I said “ legal imports,” incidentally, because it is perfectly possible to eat true Italian prosciutto in Los Angeles today, and has been for years (just as it is, and has been, possible to find embargoed Cuban cigars). You’ve just got to know where to look--not that I do, of course. In any case, there is also some quite good domestic prosciutto being turned out these days, by Citerio and others--and apparently some of the major Italian producers are seriously investigating the possibility of opening plants in this country. No less an authority than Arrigo Cipriani, owner of famed Harry’s Bar in Venice and of the hyper-trendy new Harry Cipriani’s in New York City, told me that he had recently eaten some American pork chops that were better than any he’d had in Italy for 30 years, adding, “So I’m sure that you can make excellent prosciutto here as well.” Meanwhile, of course, a little Parma wouldn’t hurt.

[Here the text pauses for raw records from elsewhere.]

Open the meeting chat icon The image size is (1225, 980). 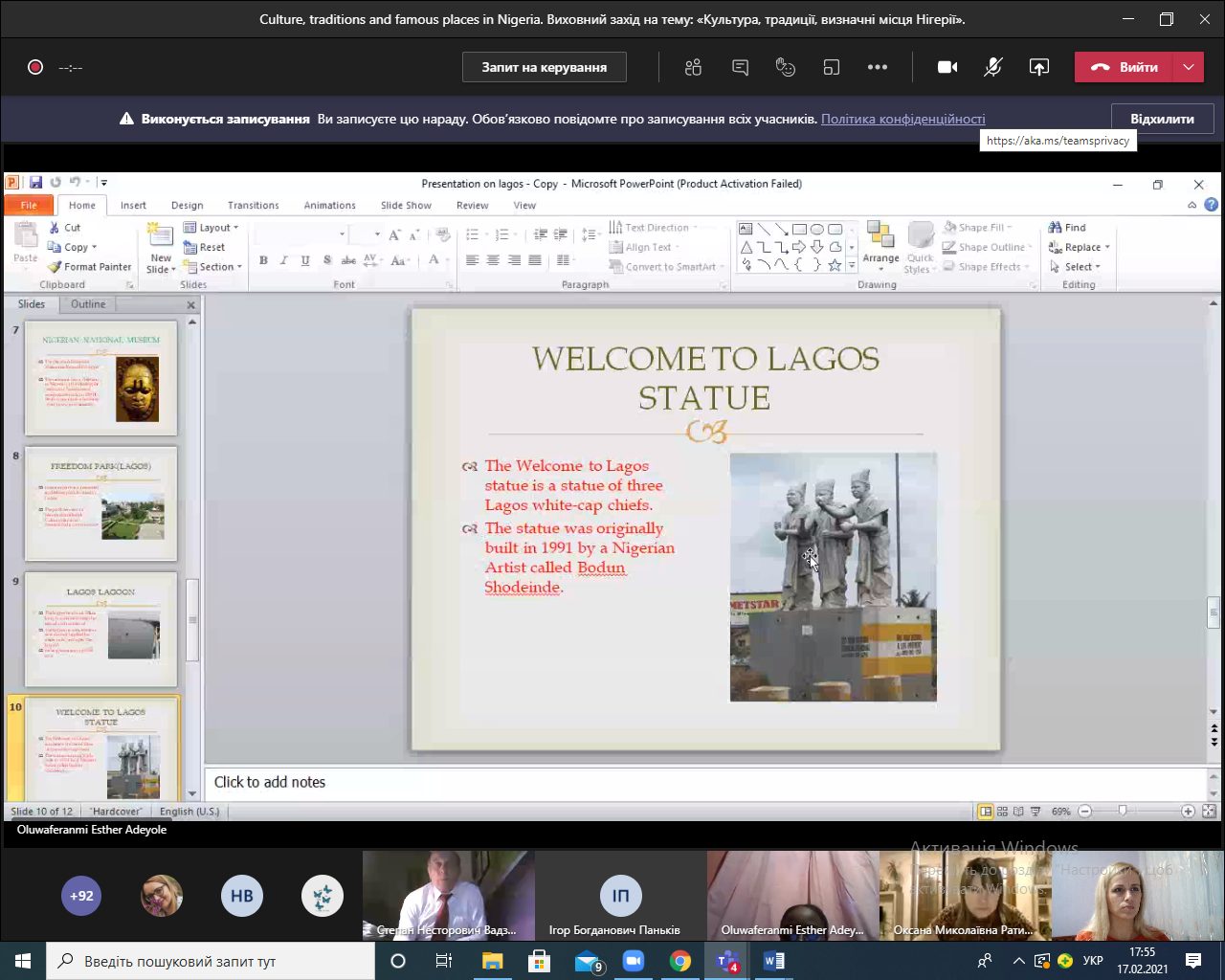pyautogui.click(x=740, y=67)
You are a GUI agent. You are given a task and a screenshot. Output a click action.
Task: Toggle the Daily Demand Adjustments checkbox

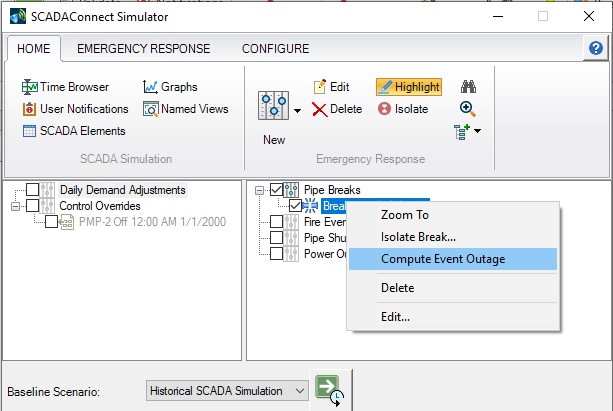33,190
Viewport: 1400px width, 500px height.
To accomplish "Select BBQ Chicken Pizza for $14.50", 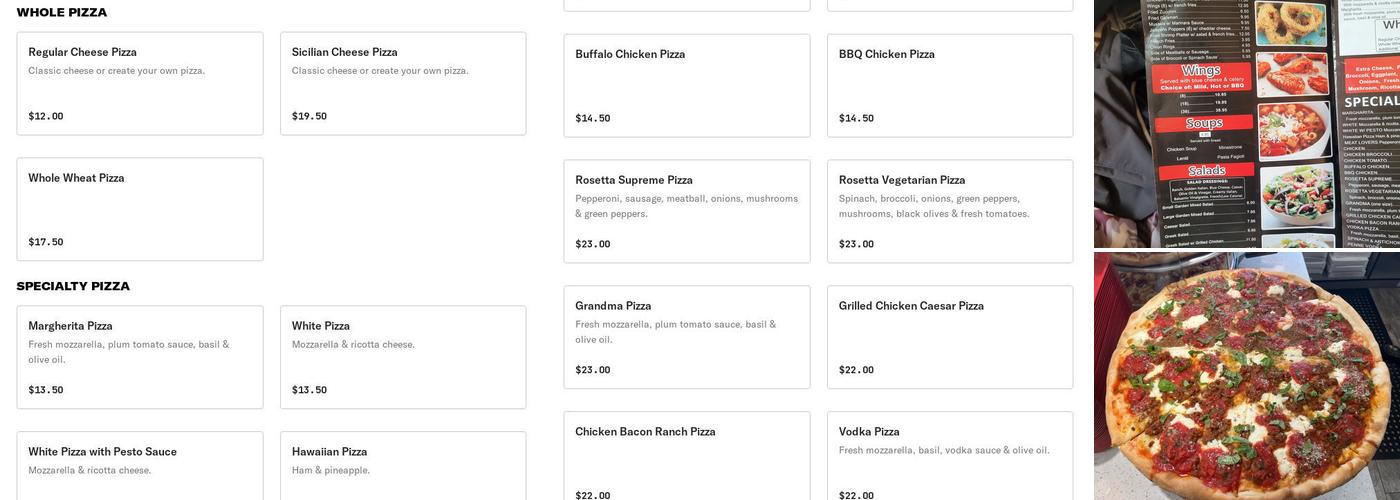I will [950, 85].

BYE-BYE BERNARD: Bernard’s, downtown in the Biltmore Hotel--long one of the city’s best, if not best-known restaurants--has lost its founder, proprietor and namesake, Bernard Jacoupy. Jacoupy is scheduled to move to the Newport Beach Meridian Hotel, in the post of general manager. Bernard’s remains open with the same menu, same chef, etc., and with the same moniker--at least for the time being. “But I’m retaining rights to the name,” Jacoupy says, “in case I ever want to go back into the restaurant business.”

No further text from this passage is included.